Are you here right now or are there probably fossils under your meat
#130 by Squeaky
2004-01-31 01:14:37
Polish Mike?

Got throat problems? Why not try sucking on a Fisherman's Friend!
dvds
#131 by lwf
2004-01-31 01:16:32
Shoplifter extraordinaire. A very shady character.

Are you here right now or are there probably fossils under your meat
#132 by Squeaky
2004-01-31 01:23:21
#131 lwf
Shoplifter extraordinaire. A very shady character.

I see, and you know this man from where?

Got throat problems? Why not try sucking on a Fisherman's Friend!
dvds
#133 by lwf
2004-01-31 01:28:45
High school, I think he had some lackey doing most of the actual shoplifting, mainly from the likes of London Drugs and Future Shop.

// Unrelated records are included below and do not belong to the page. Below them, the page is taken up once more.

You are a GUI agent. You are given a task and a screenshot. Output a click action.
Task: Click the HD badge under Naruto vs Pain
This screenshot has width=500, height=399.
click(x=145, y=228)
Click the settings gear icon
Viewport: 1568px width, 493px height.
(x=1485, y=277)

Are you here right now or are there probably fossils under your meat
#134 by Squeaky
2004-01-31 01:39:15
#133 lwf
High school, I think he had some lackey doing most of the actual shoplifting, mainly from the likes of London Drugs

I'd like to smash in his head
and Future Shop.

nevermind.

Got throat problems? Why not try sucking on a Fisherman's Friend!
dvds
#135 by Huge Wood Farmer
2004-01-31 02:53:48
Fucking Polish.

I don't believe in athiests. -Trolly McTroll
#136 by Eric T. Cheng
2004-01-31 03:08:06
erictcheng@hotmail.com
Is she cute?

Kilt Wearing Pixel Pushing Monkey Boy
DVD Collection
GameGossip.com
#137 by Bailey
2004-01-31 03:15:18
It's a sort of wax you apply beforehand.

Life without shame.
#138 by Duality
2004-01-31 08:29:59
Dualipuff@yahoo.com http://stratoscape.ath.cx/
#122 Jibble
I eagerly await a game that lets you throw a body into a combine with an adequate body-separation-and-parts-flying physics model.

Games need more human-processing facilities like those in Quake 2.
#139 by Squeaky
2004-01-31 09:54:48
geek wet dream?

Got throat problems? Why not try sucking on a Fisherman's Friend!